Have these compounds replaced old communities and created new ones?

If I wanted to make one generalisation, then I’d say the first consequence of creating these privately-managed gated compounds is alienation. Some may like it because they enjoy new privacy, others may not. One thing that normally changes this alienation is the emergence of a collective dispute that has the potential to unite the community. At times of conflicts, you’ll see a much greater amount of interaction within the communities. Almost all the compounds I visited had such conflicts.

What these gated compounds do is to isolate communities from one another. These very large gated communities also symbolise a much clearer spatial and social segregation that characterises all Chinese cities.

Was this segregation of classes a failure or a purpose of urban planning?

It’s very hard to find a smoking gun, to be able to say this was an intentional way of planning cities. It is, for example, a consequence of the government maintaining ownership of the land and regulating land use. Spatial segregation is a useful tool for the government. Places where migrants or poorer clusters of population will require more direct control or intervention while wealthier communities may need less government. Middle classes are deemed more reliable and able to administer themselves, at their own cost, and based on the principle of “self government” [zizhi] that is at the centre of China’s new urban governance.

Could this segregation not spur further discontent?

The result of decades of housing boom is a much more privatised city but also a much more segregated city. The government has rushed to provide some housing to migrant workers – who are becoming more and more central to urban economies – and to the less well off. Outsiders live on the fringes and in concentrated places where the value of the land is not as important for the local government.
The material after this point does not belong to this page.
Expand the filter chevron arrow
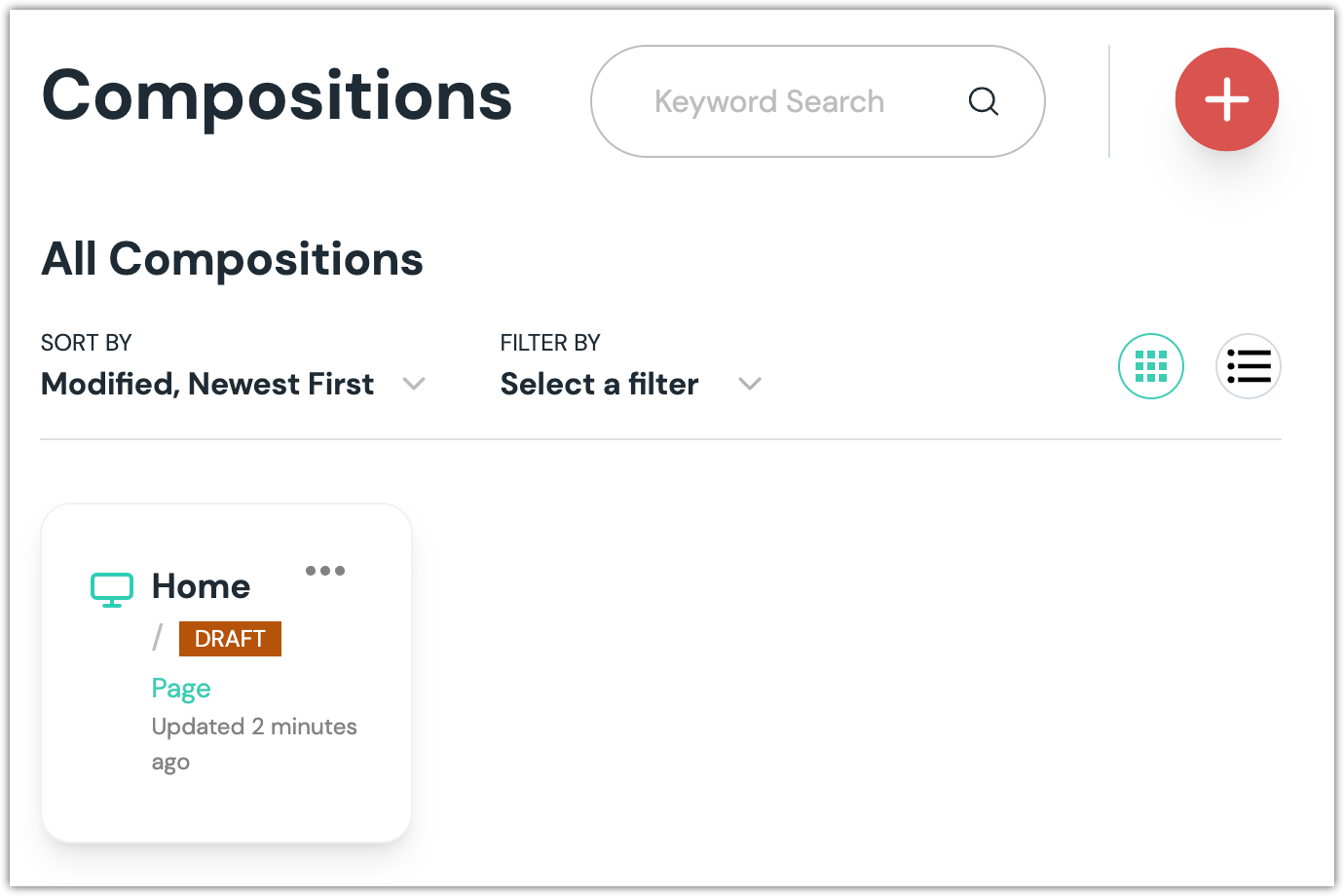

The fact that you can acquire urban hukou [household registration] if you own property creates a connection between owning property and your actual citizenship, the rights you enjoy in cities. As much as we have seen the middle class rising, we have also seen the traditional working class declining and those are a new group of urban poor that are often forgotten by mainstream narratives but are on the radar of the local governments. Community governance has been revamped very much to control such pockets of distressed population.

Can city governments ultimately be blamed for segregation?

The potential for all this to backfire is gigantic. The number of social conflicts has increased as gated compounds spread throughout China. In large cities like Beijing conflicts have also spilled out beyond compound gates. The second risk is in the fact that people are becoming attached to these compounds, not in the traditional idea of having affection for their community, but because they have attached large amounts of their savings and sometimes their families’ savings to buy these apartments. A real estate crisis or a change in, say, tax policy could spark very strong reactions among these new, very large homogenous groups.

But so far, even though there have been so many conflicts, these conflicts have been limited to small groups of homeowners blaming developers and estate management. Only in very rare cases, they have blamed governmental policies or questioned its legitimacy.

Do you see changes coming to urban planning in China?

The real challenge is at least partly structural. In a situation in which all urban land is owned by the city governments, it is very hard for Chinese planners to renounce planning. If they wanted to open the market to other forms of housing, they would need to release smaller plots of land, and fight the domination of increasingly large real-estate operators. I don’t see that happening in the current situation.

Local governments prefer big investments and large projects. They base their own budgets on the appreciation of land value, it’s very hard to move away from that. But this is a different discussion, very much connected to the issue of the reform of land entitlements.